Excerpted passage:
-- Begin --
Domanda

PROBLEM

I have this old piece of pre-stl C++ code that I want to translate into std C++11 without losing efficiency.

using T = unsigned;  // but can be any POD
FILE* fp = fopen( outfile.c_str(), "r" );
T* x = new T[big_n];
fread( x, sizeof(T), big_n, fp );
delete[] x;
fclose( fp );

Note that big_n is really big - like millions of records big, so any inefficiencies are pronounced.

PREVIOUS SOLUTION

In this answer from my previous question, I accepted this solution:

std::vector<T> x(big_n);
fread(x.data(), sizeof(T), big_n, fp);

ISSUE AND ATTEMPTED SOLUTION

That previous solution works, but the constructor actually calls T's default constructor big_n times. This is very slow when big_n is really big (and totally unnecessary as I am about to fread() the entire chunk from disk). FWIW, in my test case for one file, it was taking 3 seconds instead of 200ms.

So I tried to use this instead:

std::vector<T> x;
x.reserve( big_n );
fread(x.data(), sizeof(T), big_n, fp);

This seems to work, but then I run into the issue that size() returns 0 and not big_n.

How do I correct this without losing too much efficiency?

ADDENDUM

I just noticed that std::vector<> can take a custom allocator. Could using that form of the constructor solve my problem? I'm looking into this approach now.

WHAT WORKS FOR ME

I've looked into Ali's custom allocator solution below in addition to jrok's simple array solution. I have decided to adapt jrock's solution for its ease-of-understanding/lower maintenance.

The working code I came up with is below:

#include <vector>
#include <set>
#include <memory>
#include <fstream>
#include <iostream>
#include <cassert>

struct Foo
{
        int m_i;
        Foo() { }
        Foo( int i ) : m_i( i ) { }
        bool operator==( Foo const& rhs ) const { return m_i==rhs.m_i; }
        bool operator!=( Foo const& rhs ) const { return m_i!=rhs.m_i; }
        friend std::ostream& operator<<( std::ostream& os, Foo const& rhs )
        { os << rhs.m_i; }
};


// DESIGN NOTES  /*{{{*/
//
// LIMITATION  T must be a POD so we can fread/fwrite quickly
//
// WHY DO WE NEED THIS CLASS?
-- End --
(A block of data)
-- Begin --
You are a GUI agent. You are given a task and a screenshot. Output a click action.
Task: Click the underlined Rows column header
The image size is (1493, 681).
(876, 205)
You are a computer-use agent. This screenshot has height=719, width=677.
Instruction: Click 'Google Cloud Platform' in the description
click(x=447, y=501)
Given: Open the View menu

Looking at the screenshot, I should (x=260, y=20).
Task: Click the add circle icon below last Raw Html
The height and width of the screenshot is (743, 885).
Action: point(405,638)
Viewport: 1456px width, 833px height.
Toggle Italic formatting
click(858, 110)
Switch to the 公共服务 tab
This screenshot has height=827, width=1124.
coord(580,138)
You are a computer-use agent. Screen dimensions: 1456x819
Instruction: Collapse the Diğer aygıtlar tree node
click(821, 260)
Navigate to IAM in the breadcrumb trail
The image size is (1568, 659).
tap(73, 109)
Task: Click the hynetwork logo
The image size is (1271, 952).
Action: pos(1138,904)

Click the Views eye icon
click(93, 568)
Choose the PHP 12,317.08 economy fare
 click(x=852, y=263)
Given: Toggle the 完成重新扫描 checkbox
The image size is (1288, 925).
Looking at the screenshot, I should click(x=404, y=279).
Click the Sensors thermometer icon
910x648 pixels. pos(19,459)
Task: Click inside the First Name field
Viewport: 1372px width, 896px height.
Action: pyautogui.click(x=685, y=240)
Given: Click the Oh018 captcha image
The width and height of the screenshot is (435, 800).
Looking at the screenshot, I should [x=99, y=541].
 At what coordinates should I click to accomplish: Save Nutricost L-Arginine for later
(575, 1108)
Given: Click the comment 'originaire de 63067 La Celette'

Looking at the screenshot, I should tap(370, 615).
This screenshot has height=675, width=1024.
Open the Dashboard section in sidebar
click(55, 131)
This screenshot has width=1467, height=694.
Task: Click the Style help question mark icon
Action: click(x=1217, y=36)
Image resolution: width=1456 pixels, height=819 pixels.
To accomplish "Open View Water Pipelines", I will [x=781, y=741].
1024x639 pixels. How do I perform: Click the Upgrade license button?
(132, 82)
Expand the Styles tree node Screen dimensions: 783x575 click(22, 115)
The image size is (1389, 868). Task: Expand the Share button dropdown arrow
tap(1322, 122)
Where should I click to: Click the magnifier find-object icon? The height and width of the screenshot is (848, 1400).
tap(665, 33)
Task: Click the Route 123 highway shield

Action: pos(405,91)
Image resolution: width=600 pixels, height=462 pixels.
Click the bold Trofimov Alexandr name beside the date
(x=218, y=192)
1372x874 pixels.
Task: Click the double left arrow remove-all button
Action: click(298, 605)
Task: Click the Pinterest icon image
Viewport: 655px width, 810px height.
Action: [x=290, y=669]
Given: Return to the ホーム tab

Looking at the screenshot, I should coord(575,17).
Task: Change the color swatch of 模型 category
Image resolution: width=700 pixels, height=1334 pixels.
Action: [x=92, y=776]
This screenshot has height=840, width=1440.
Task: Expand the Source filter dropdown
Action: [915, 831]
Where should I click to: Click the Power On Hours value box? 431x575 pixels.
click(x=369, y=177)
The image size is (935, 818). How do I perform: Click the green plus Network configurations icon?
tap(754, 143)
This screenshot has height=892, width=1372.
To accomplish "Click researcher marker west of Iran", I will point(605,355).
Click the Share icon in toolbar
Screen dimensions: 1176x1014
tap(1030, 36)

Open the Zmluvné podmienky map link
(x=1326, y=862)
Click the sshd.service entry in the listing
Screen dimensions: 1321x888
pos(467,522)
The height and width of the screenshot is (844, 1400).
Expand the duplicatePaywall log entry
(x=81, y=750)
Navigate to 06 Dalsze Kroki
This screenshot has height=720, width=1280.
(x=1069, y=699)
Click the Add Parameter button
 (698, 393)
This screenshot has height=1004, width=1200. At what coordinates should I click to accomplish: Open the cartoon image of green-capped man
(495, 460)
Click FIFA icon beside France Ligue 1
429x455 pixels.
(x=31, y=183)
-- End --
Given exercise 1: In the forum thread, what does size() return after the vector is filled using reserve() and fread()?
Given exercise 2: Transcribe the stretch of the forum thread from "std::vector<T> x(big_n);" through "instead of 200ms.".
The listing has no connection to the forum thread.

Expected output 1: It returns 0 instead of big_n.

Expected output 2:
std::vector<T> x(big_n);
fread(x.data(), sizeof(T), big_n, fp);

ISSUE AND ATTEMPTED SOLUTION

That previous solution works, but the constructor actually calls T's default constructor big_n times. This is very slow when big_n is really big (and totally unnecessary as I am about to fread() the entire chunk from disk). FWIW, in my test case for one file, it was taking 3 seconds instead of 200ms.